Effective automation · all inbound

~22% of all inbound, end-to-end.

Across everything that reaches our production workspaces — every channel, measured July 2026 — about 22% is currently handled end-to-end with no human touching it. This is the number behind the ~$0.45 effective cost per resolution on our pricing page.

The honest footnote

Most of that 22% today is machine noise — delivery bounces, receipts, automated notifications — that the system classifies and auto-archives, not customer questions the AI answered. The customer-question share is smaller and growing.

Why we count it — and label it

Auto-archiving noise is real work a human no longer does, so it belongs in an “effective automation” number. But it's labeled: your dashboard splits archived noise from answered customers, so one never dresses up as the other.

Windows & anchoring

Numbers anchored to complete workdays.

A metric that includes the half-day in progress will happily invent a trend by lunchtime. Ours don't.

Complete-workday anchoring

Every window ends at the last complete workday — this morning's quiet inbox is not a downturn, and a busy hour is not a spike.

Per-channel trajectories

Email, chat, and store reviews behave differently, so each channel carries its own trend line — no blended average that hides one channel degrading behind another improving.

Change markers

Every improvement that ships pins a marker to the chart on the day it landed. When a line moves, the chart says why — you never reverse-engineer a trend from memory.

Self-improving, on a 6-hour clock

How the numbers improve — and how we grade the grader.

Every 6 hours, the improvement engine mines the edits your team made to AI drafts, works out what it keeps getting wrong, and proposes the fix — a reply rule, a KB correction, sometimes a code change. Nothing ships on vibes.

Mine the edits

Every human edit to an AI draft is kept as ground truth and diagnosed to a root cause — knowledge, rules, data, or product.

→

Golden replay

Every proposal re-runs against a golden set of real past conversations. The number moves, or the change doesn't ship.

→

Canary + tripwire

Changes launch to a 50% canary. Per-channel degradation detection auto-rolls-back anything that makes replies worse.

→

You approve what stays

Every improvement lands behind human approval, and a change marker pins it to the chart on the day it shipped.

Grading the grader — because an eval is only as honest as its judge:

Order-swapped, multi-model judging — candidate replies are compared by a panel of models with positions swapped, so no judge can favor a side by where it sits.
Paired confidence intervals — “better” means statistically better on the same conversations, not noise dressed as progress.
Judge-vs-human calibration — judge verdicts are periodically checked against human review, and the judging protocol itself only changes through the same eval gate.

Fair questions

What counts, honestly answered.

What counts as an AI resolution at PilotPM?

A conversation counts as automatically resolved only when the AI answered it and no human ever took over — the customer confirmed the answer or asked nothing further after the AI's reply.

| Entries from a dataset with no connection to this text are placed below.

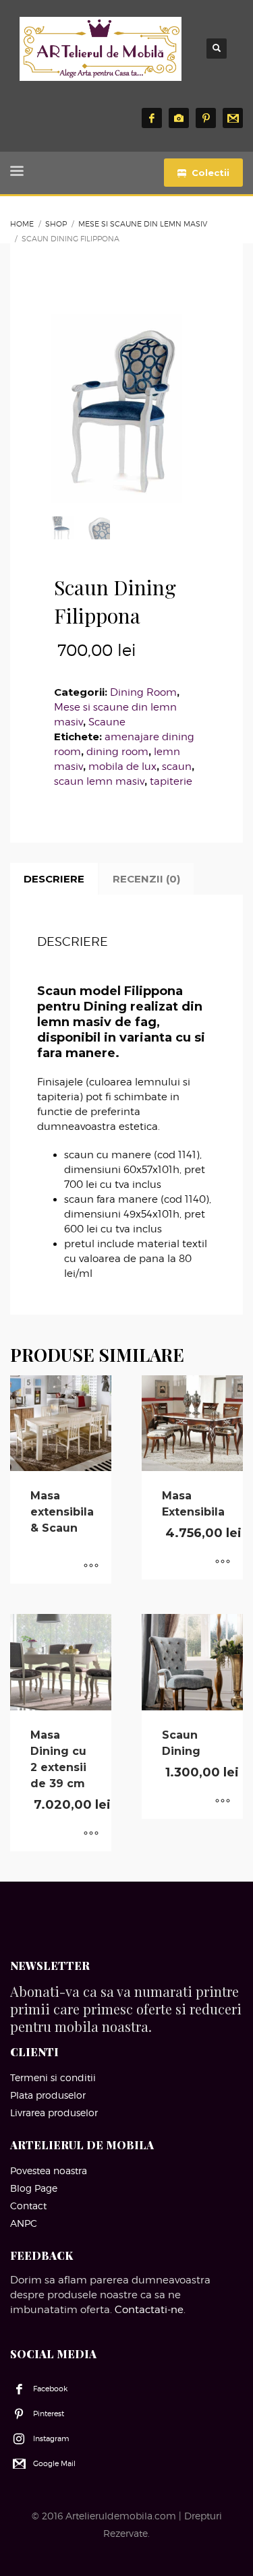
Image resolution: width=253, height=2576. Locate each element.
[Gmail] (233, 118)
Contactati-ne (149, 2310)
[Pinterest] (206, 118)
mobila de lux (122, 766)
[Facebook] (152, 118)
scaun (177, 766)
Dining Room (143, 692)
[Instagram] (179, 118)
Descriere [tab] (54, 878)
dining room (117, 752)
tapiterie (171, 781)
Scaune (106, 722)
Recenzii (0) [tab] (146, 878)
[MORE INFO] (91, 1567)
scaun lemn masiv (99, 781)
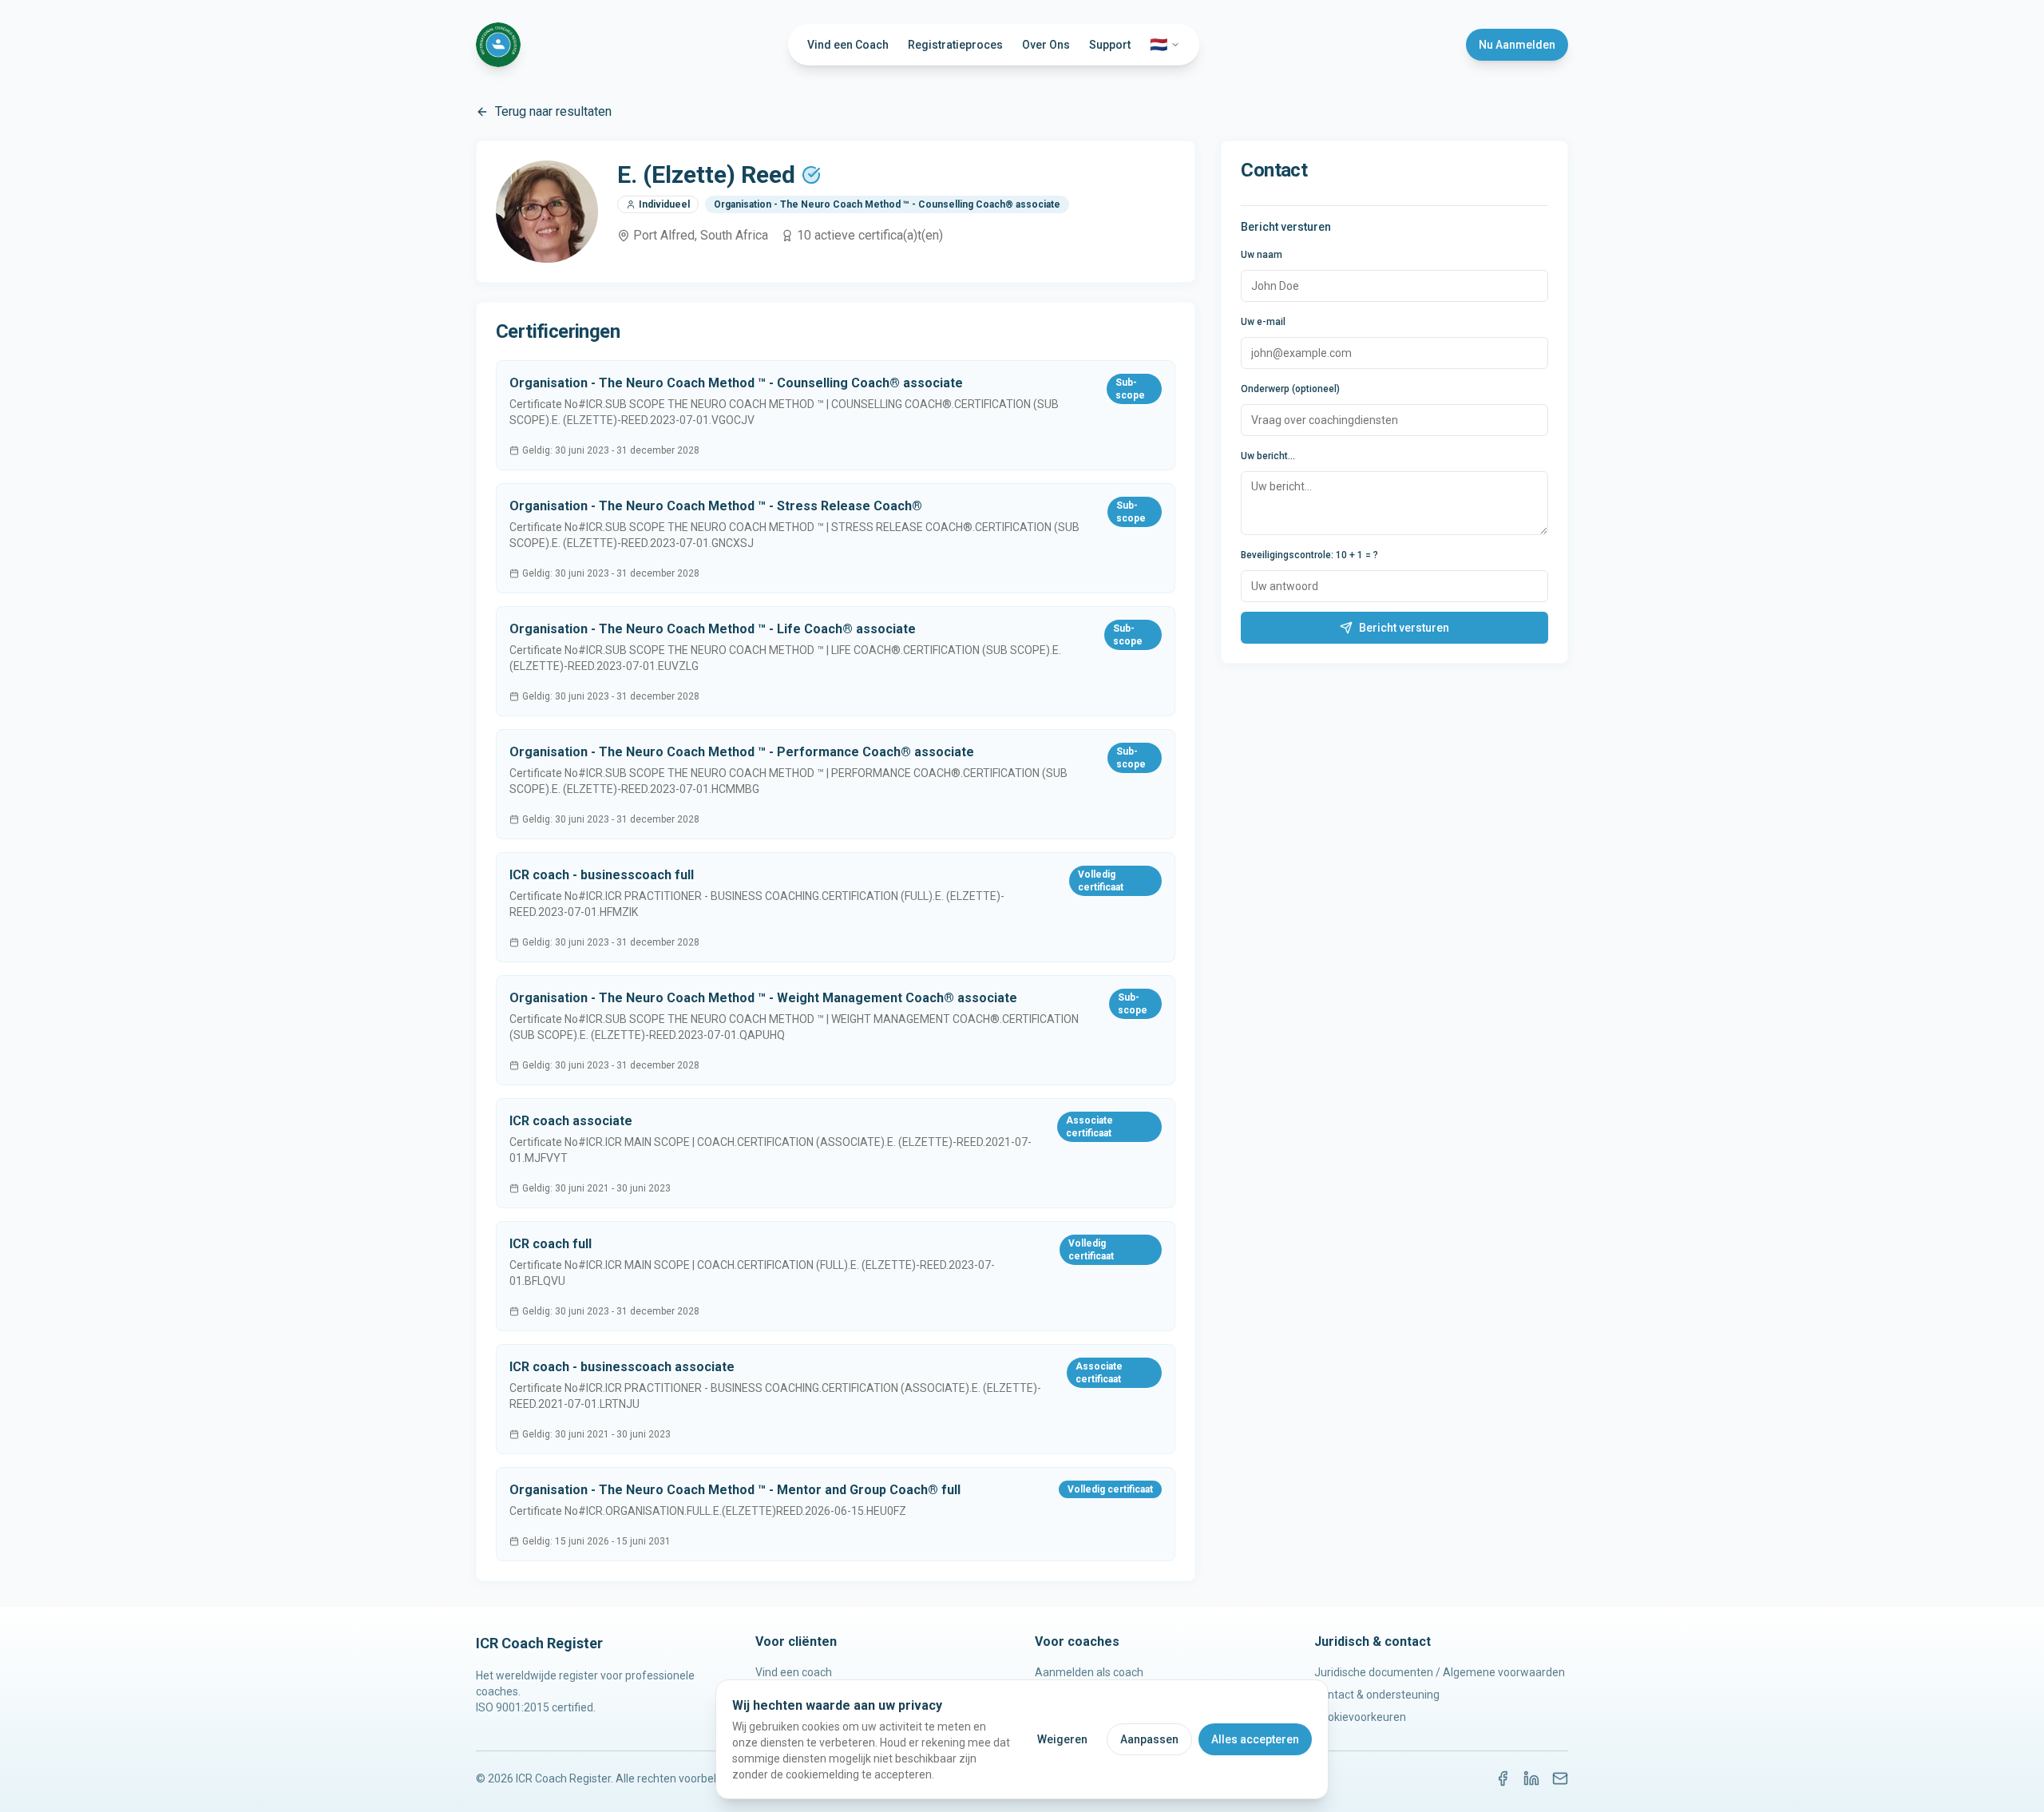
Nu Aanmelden (1517, 44)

A human takeover at any point counts as a failure, full stop. Every resolution rate we show carries this definition, its time window, and its sample size.

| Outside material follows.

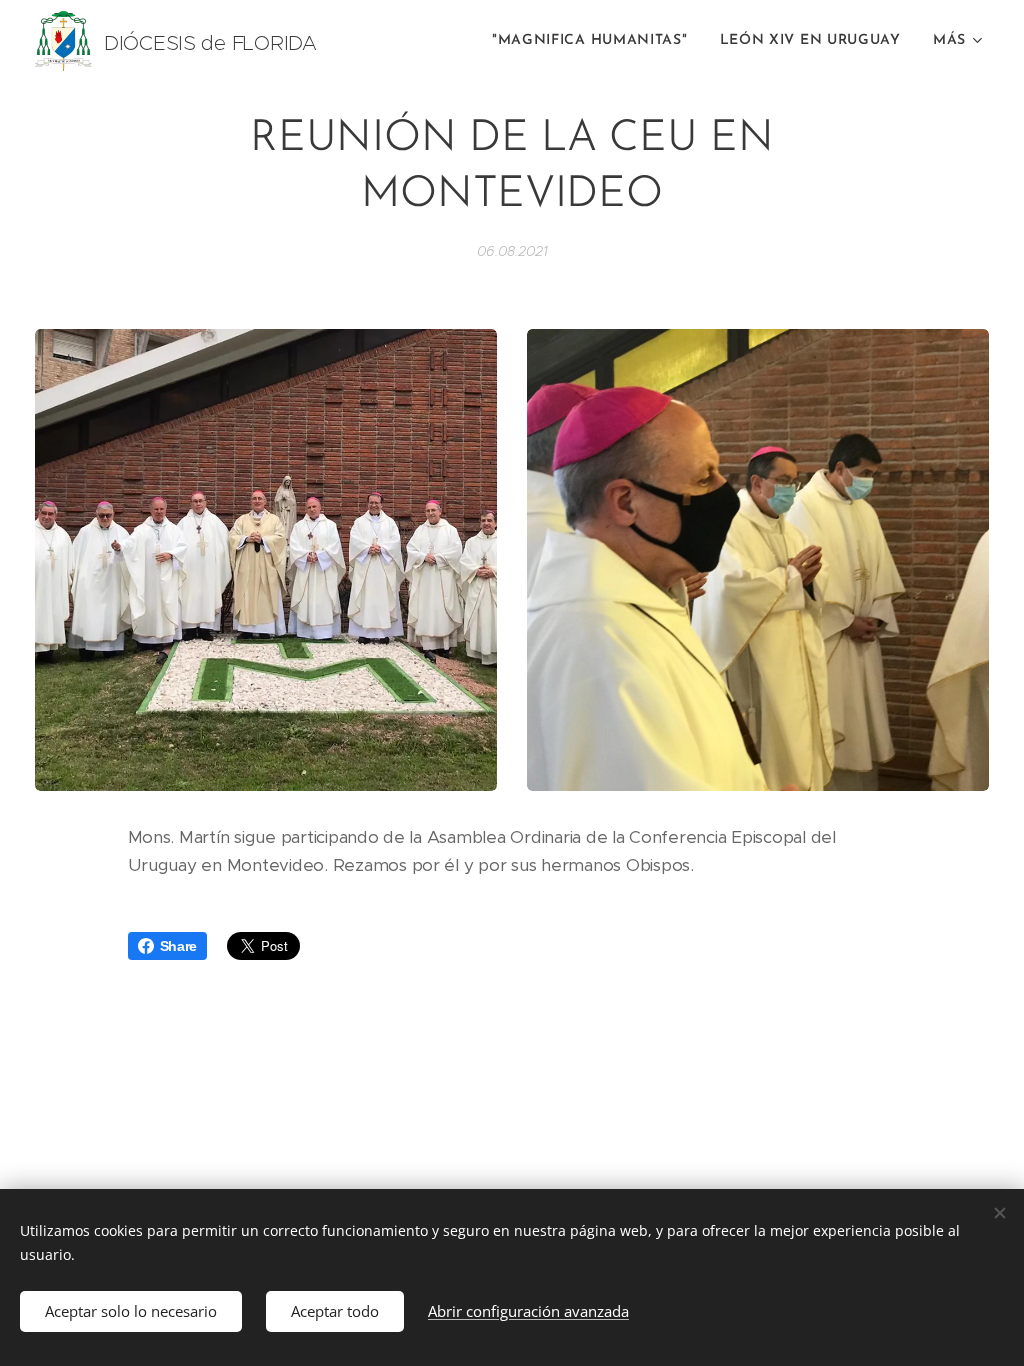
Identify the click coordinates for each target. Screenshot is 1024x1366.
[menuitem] (595, 41)
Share (179, 946)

Why do you publish the involvement share next to the resolution rate?

Because a resolution rate without its denominator can hide almost anything: resolving 90% of the 3% of conversations an AI touches is less automation than resolving 55% of the 95% it handles. We always show what share of all inbound the AI was involved in alongside how much of that it resolved, so neither number can hide behind the other.

Why does your automation number look lower than other published rates?

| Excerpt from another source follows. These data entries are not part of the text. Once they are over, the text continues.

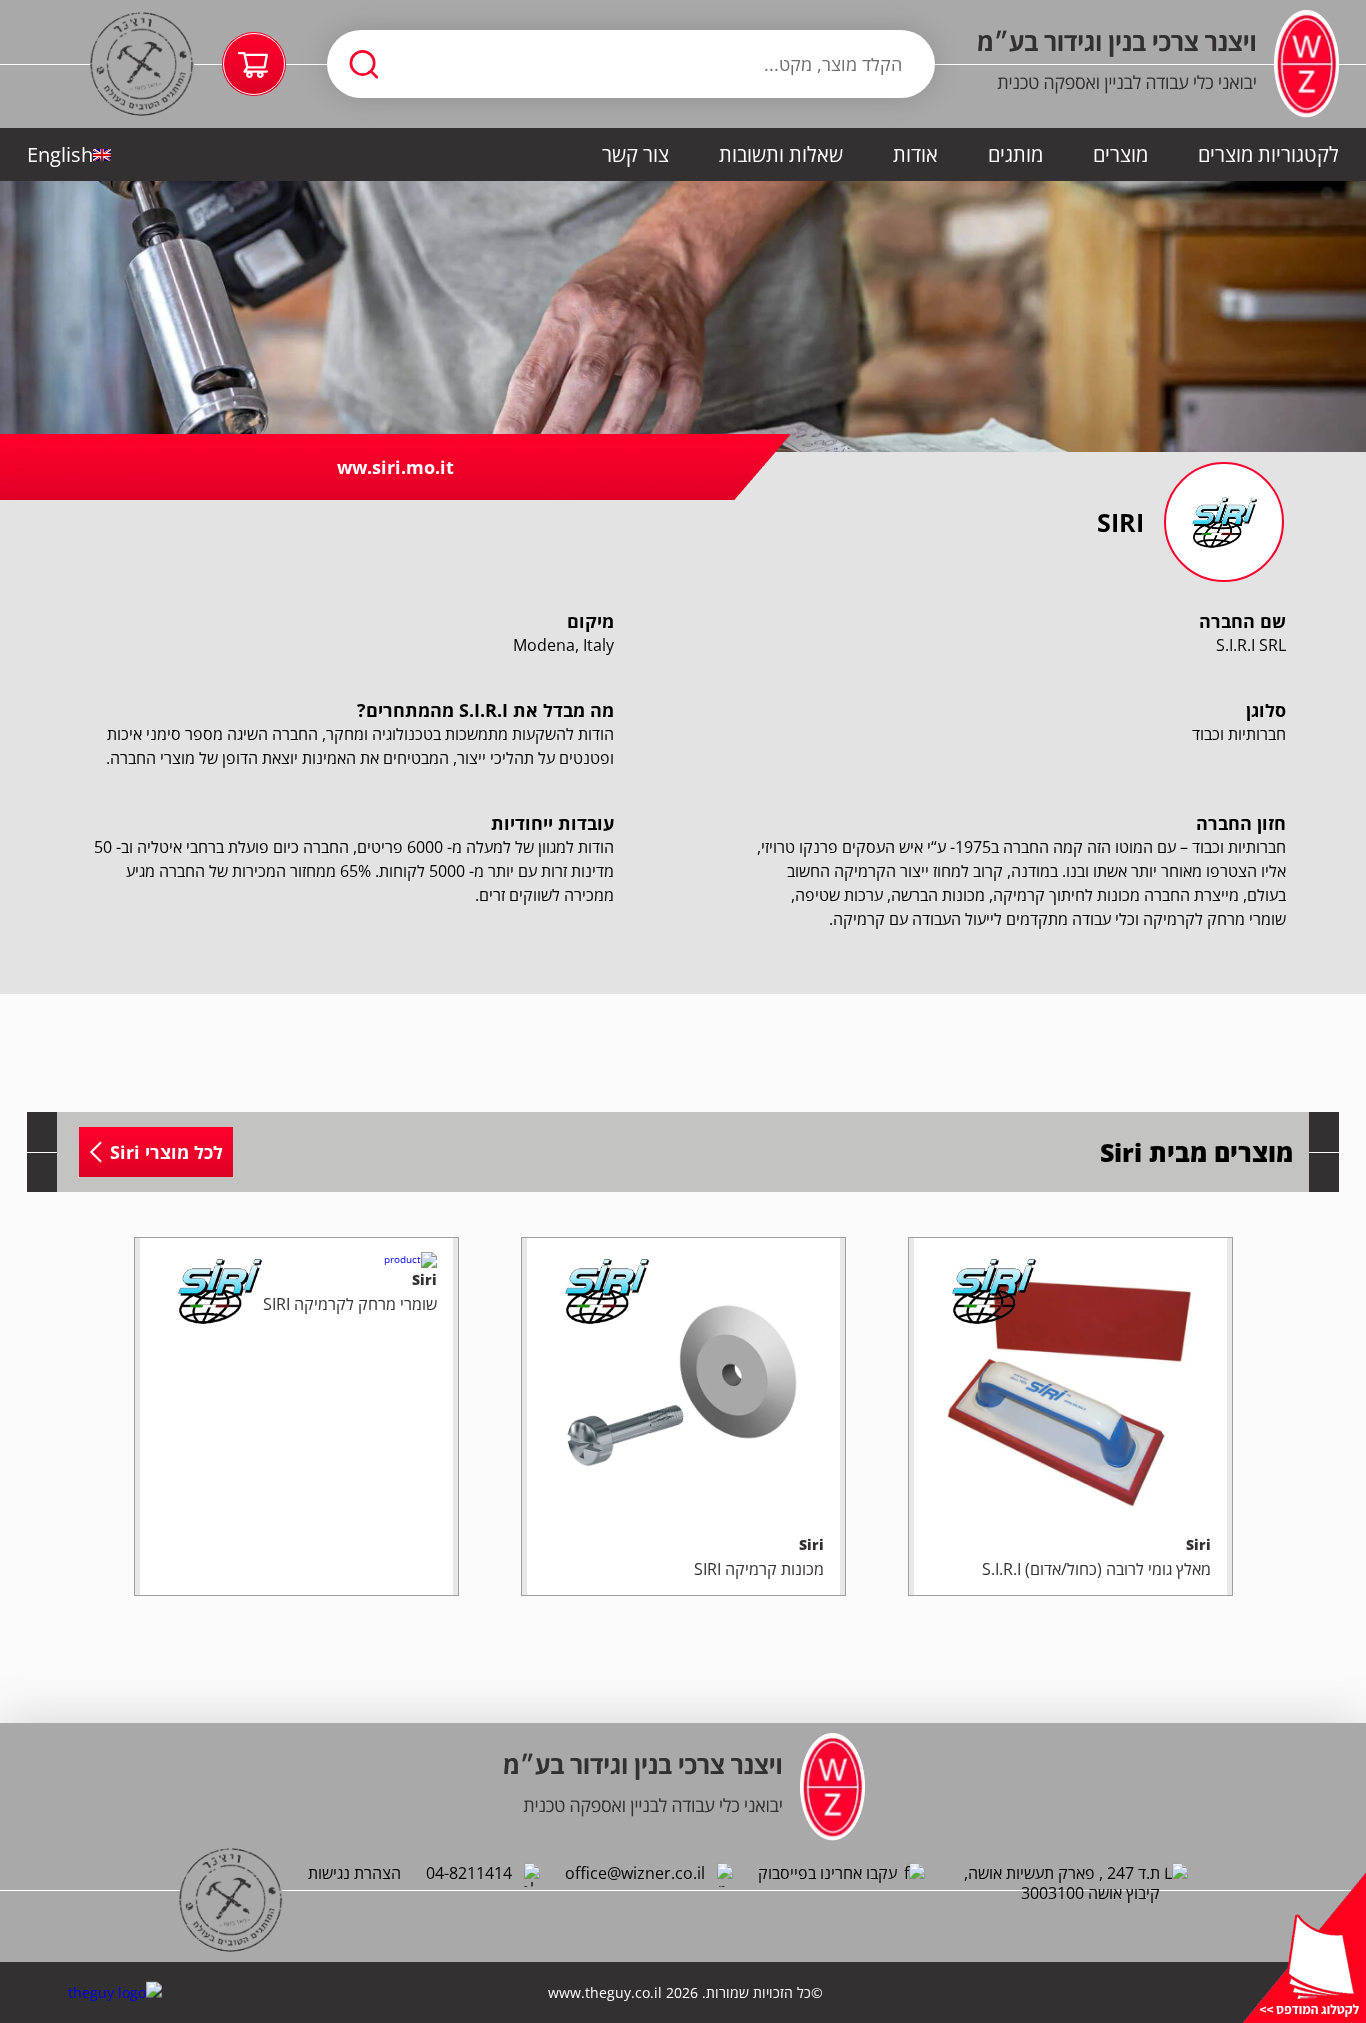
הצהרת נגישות (354, 1873)
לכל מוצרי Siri (166, 1152)
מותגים (1015, 154)
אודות (915, 154)
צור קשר (635, 154)
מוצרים (1120, 154)
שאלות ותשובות (781, 154)
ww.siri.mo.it (395, 467)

Mostly definitions. Some published definitions count 24 hours of customer silence as a resolution, or keep a conversation in the resolved column even when a teammate replied. Ours doesn't: any human involvement disqualifies the conversation. Measured on the strict end of the industry's yardsticks, the number is smaller — and it means something. Ask any vendor, including us, for the definition behind the number.